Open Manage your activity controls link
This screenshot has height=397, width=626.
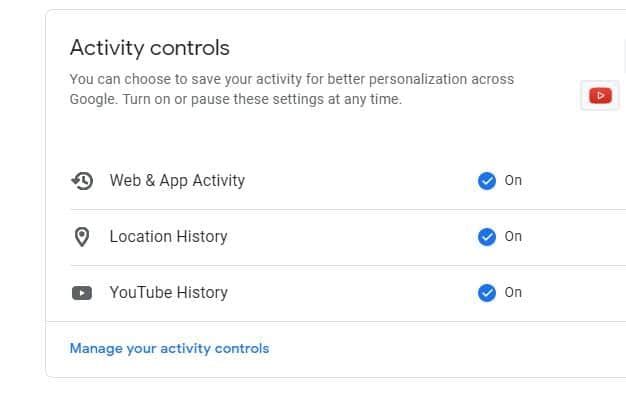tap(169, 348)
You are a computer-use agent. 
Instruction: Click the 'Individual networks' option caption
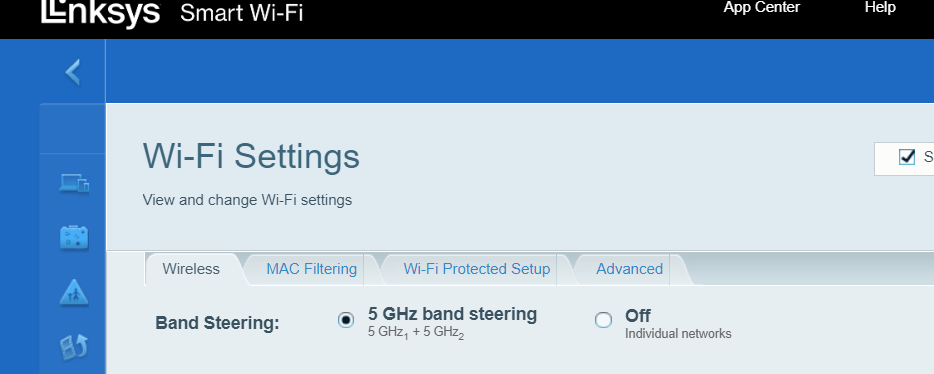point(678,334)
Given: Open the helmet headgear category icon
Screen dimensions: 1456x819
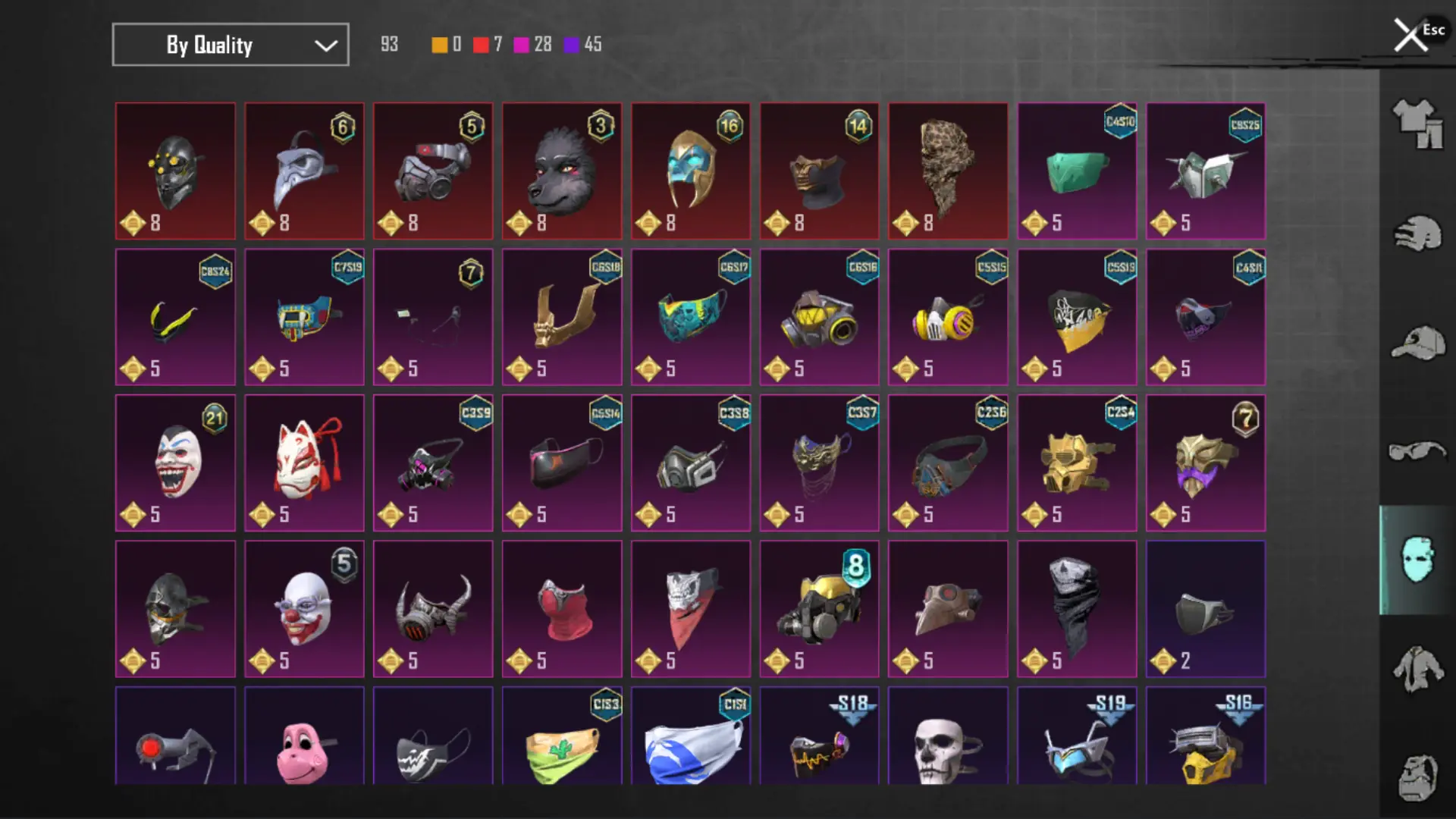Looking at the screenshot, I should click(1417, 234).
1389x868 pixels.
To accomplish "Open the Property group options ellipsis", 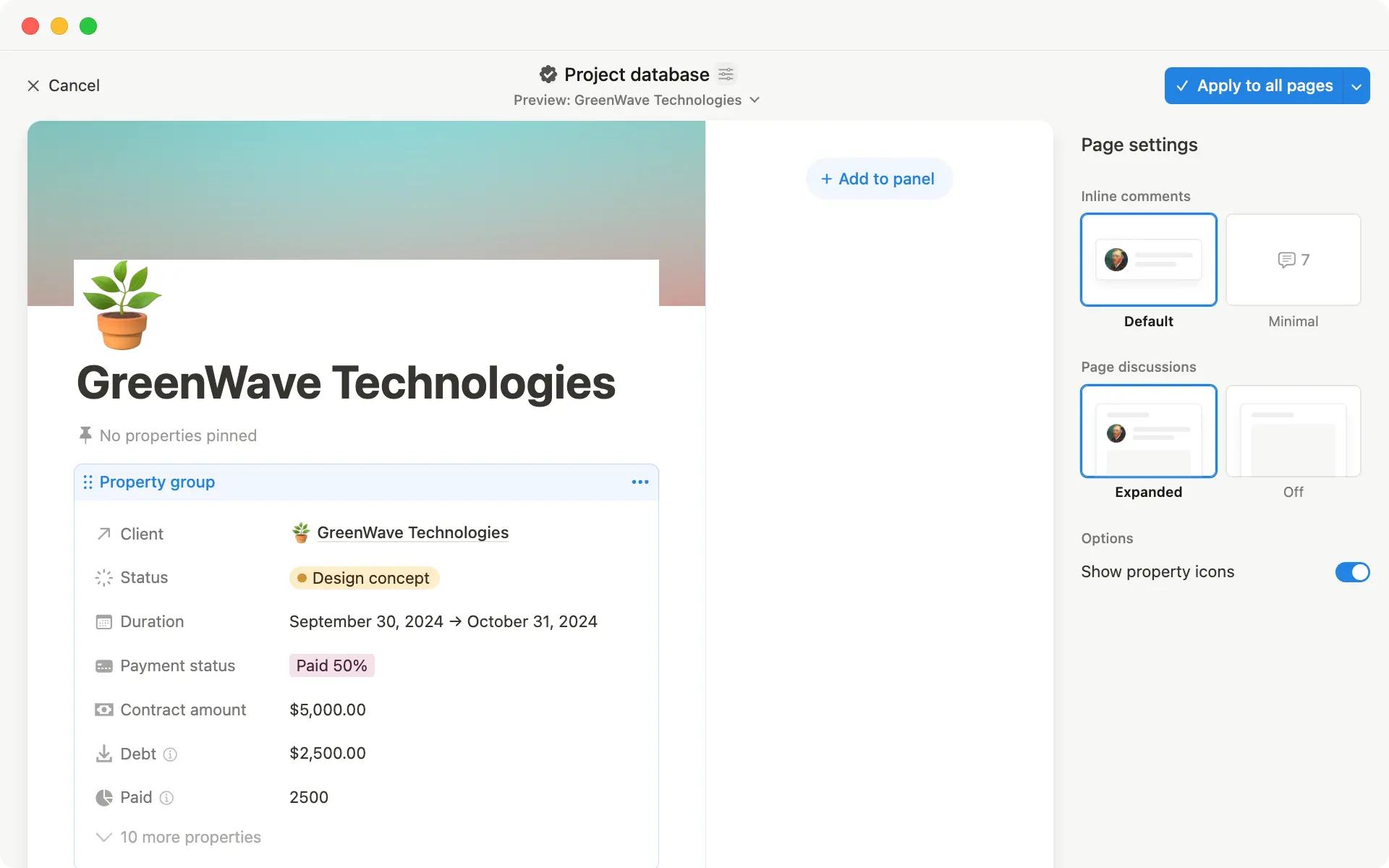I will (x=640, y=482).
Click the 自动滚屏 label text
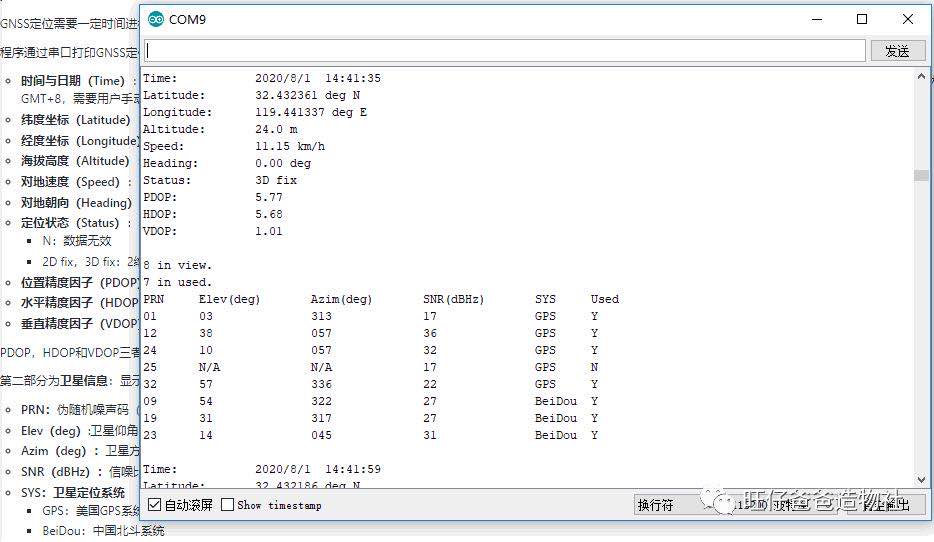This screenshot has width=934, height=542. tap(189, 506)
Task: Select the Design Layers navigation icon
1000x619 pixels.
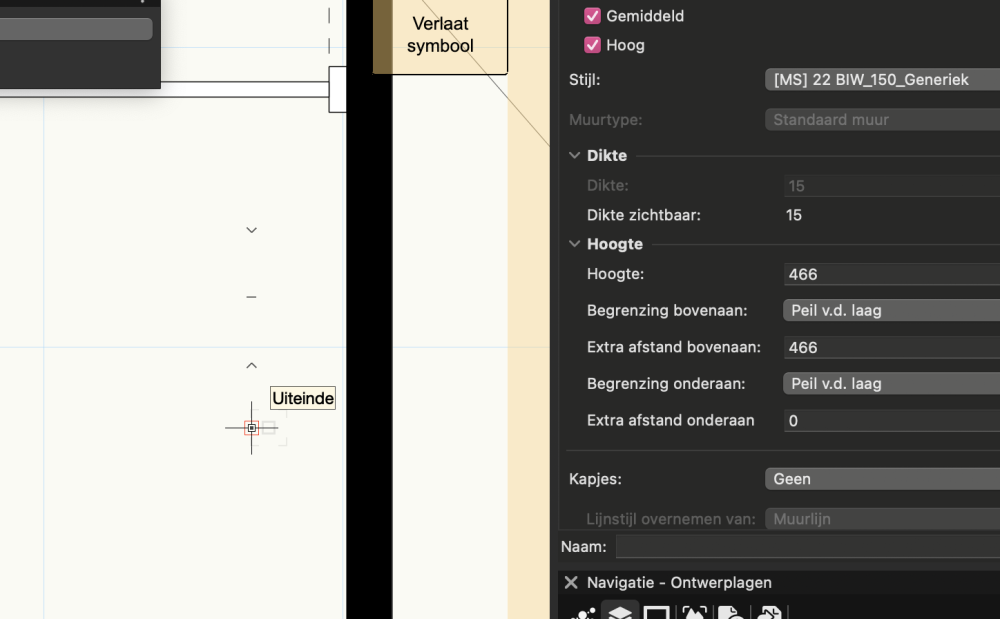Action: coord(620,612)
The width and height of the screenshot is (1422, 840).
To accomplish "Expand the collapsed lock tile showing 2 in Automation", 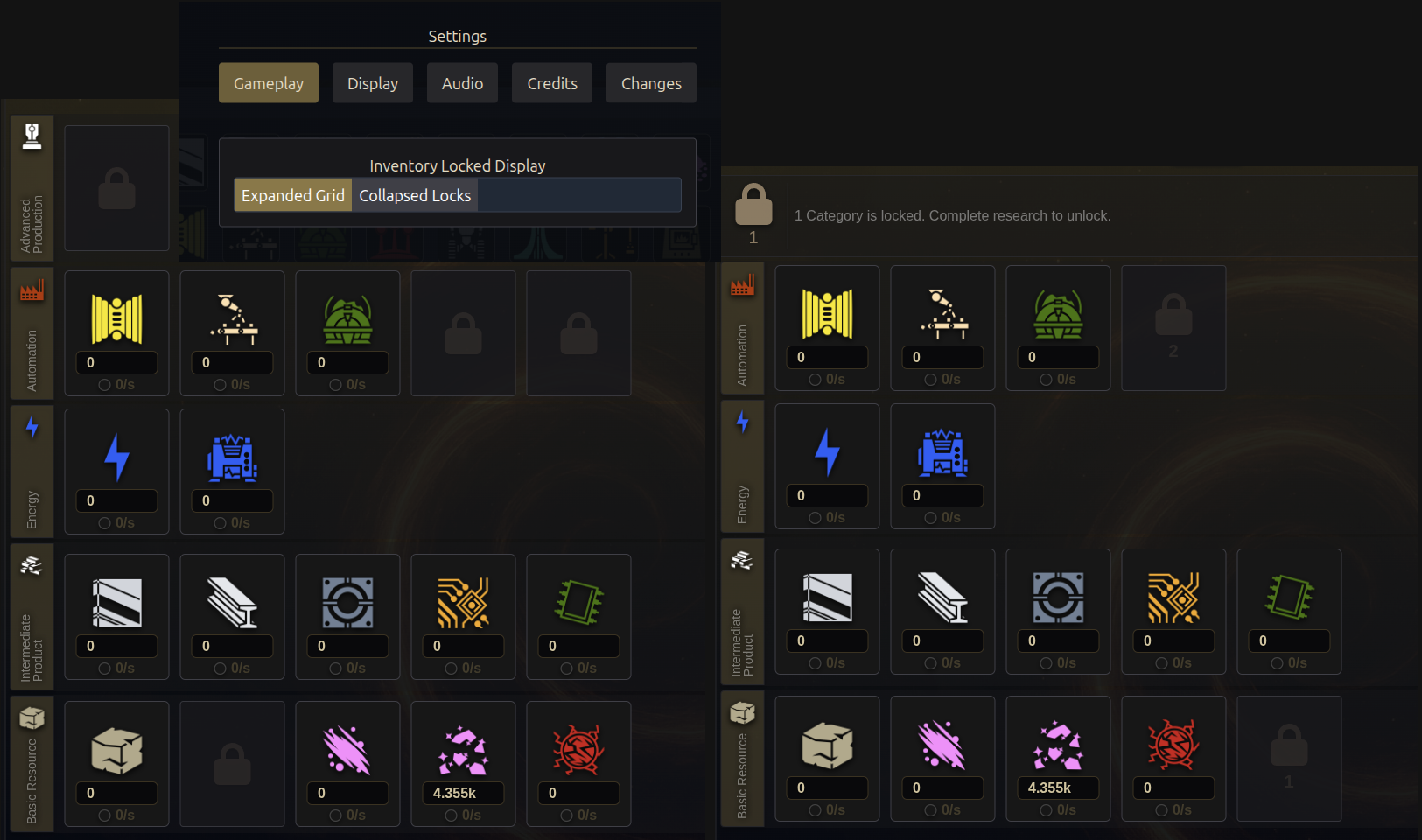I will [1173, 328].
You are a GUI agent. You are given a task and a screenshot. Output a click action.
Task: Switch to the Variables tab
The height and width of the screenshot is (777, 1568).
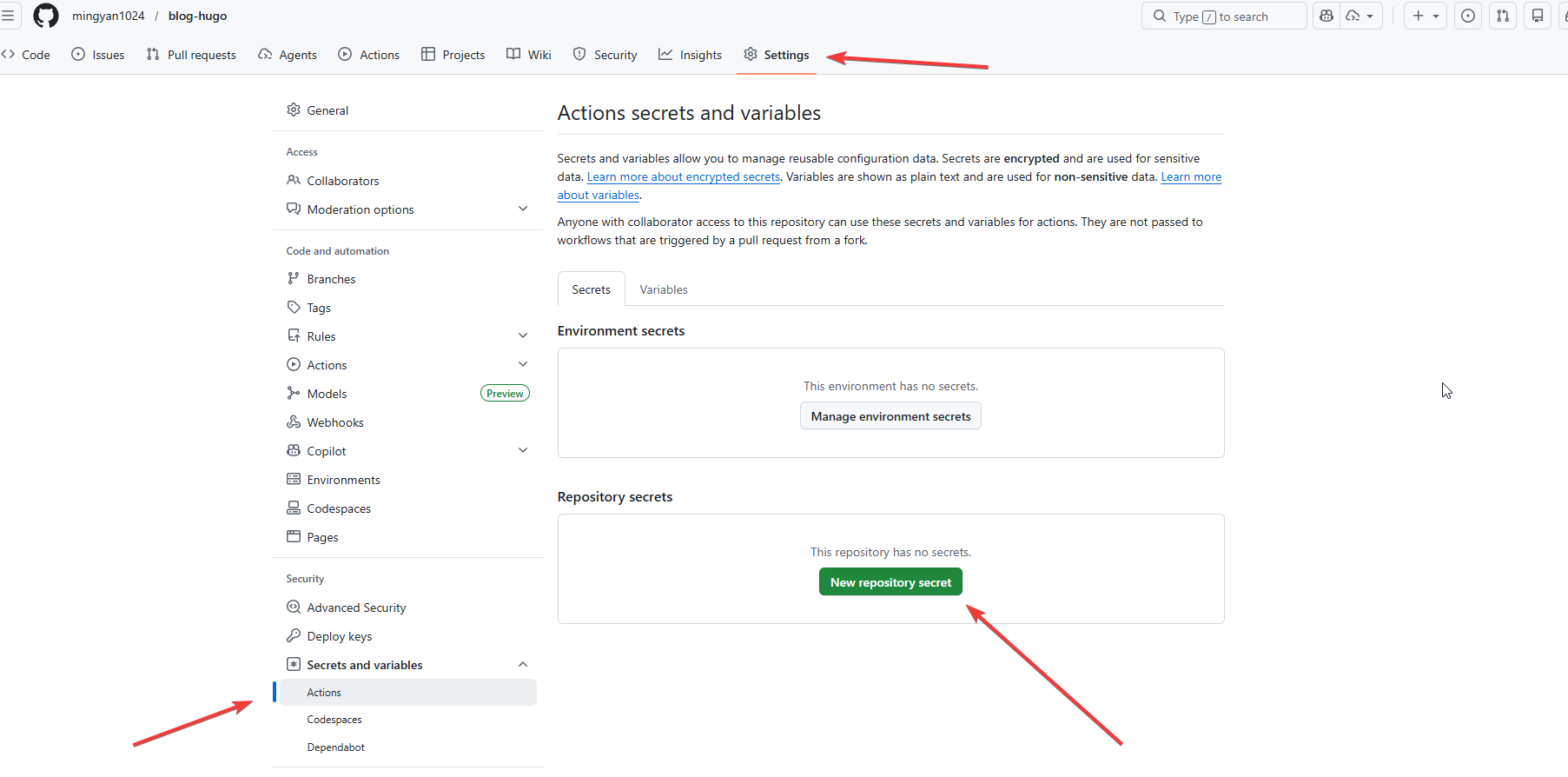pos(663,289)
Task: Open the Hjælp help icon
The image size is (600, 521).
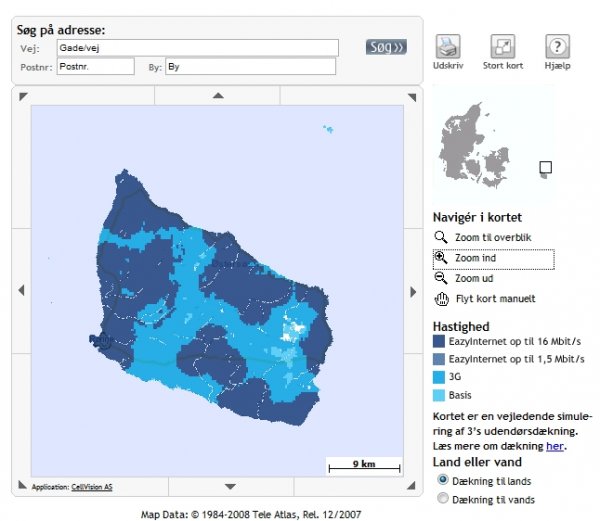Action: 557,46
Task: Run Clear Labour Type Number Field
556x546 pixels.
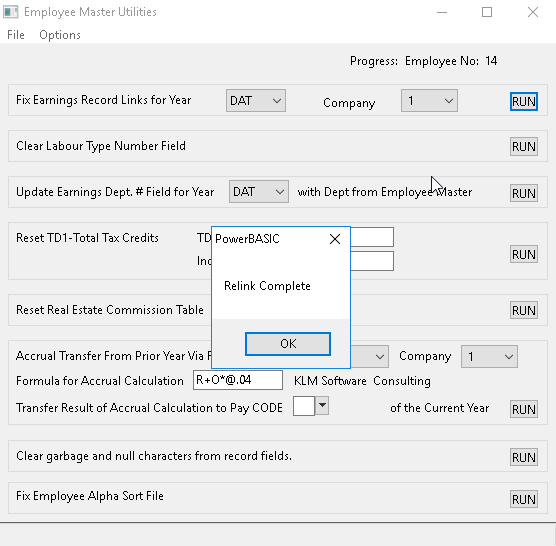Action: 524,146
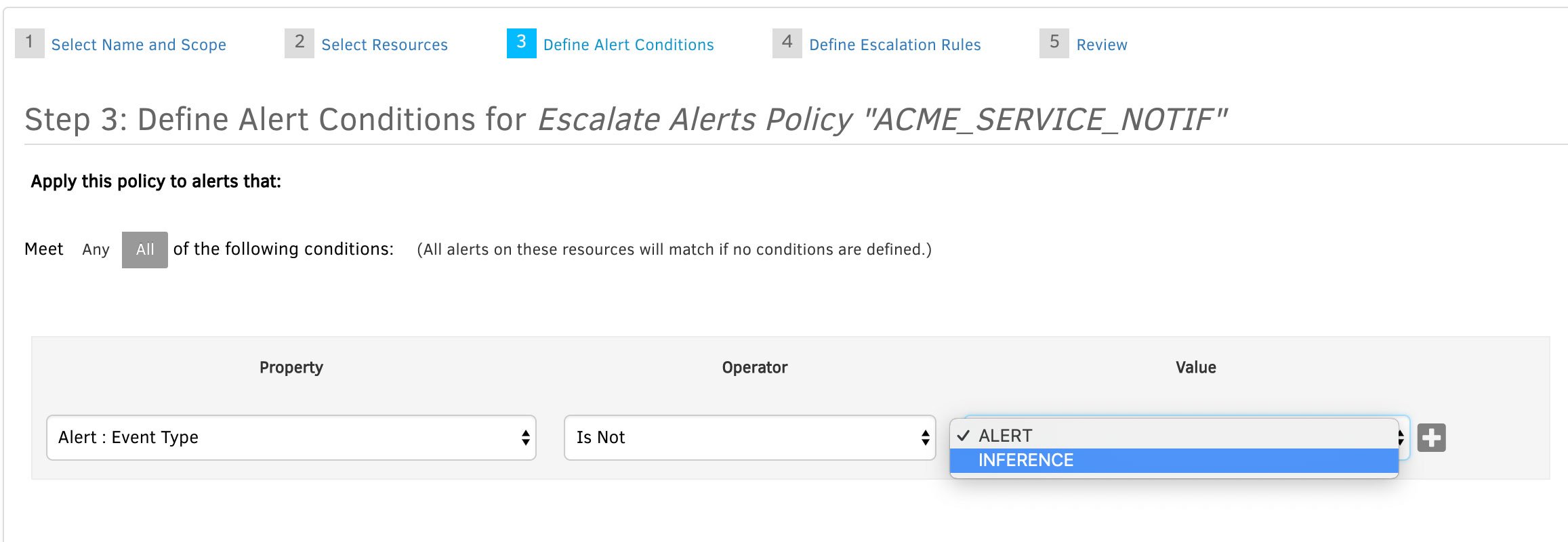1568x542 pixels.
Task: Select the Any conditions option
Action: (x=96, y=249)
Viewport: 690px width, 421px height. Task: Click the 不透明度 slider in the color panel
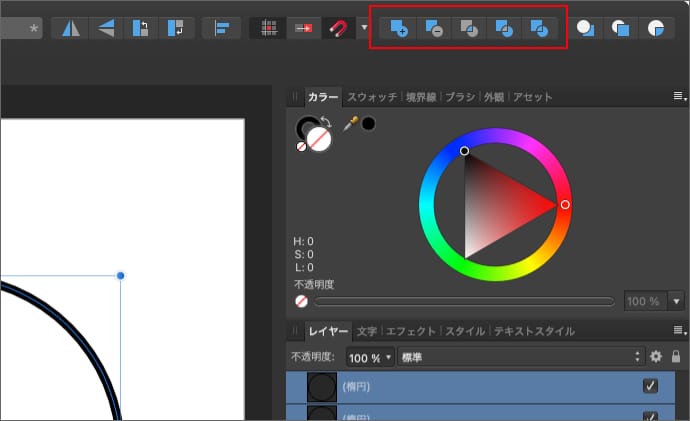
● ● ● ● ● ● ●
What to do> Express the material starting at the line that contains "Task: Run Clear Labour Type Number Field" and ending at the final line of the material as a JSON list of strings, one string per line, with blank lines dropped. Leave the pictures out.

Output below>
[
  "Task: Run Clear Labour Type Number Field",
  "556x546 pixels.",
  "Action: 524,146",
  "1568x542 pixels.",
  "Task: Select the Any conditions option",
  "Action: (x=96, y=249)",
  "Viewport: 690px width, 421px height. Task: Click the 不透明度 slider in the color panel"
]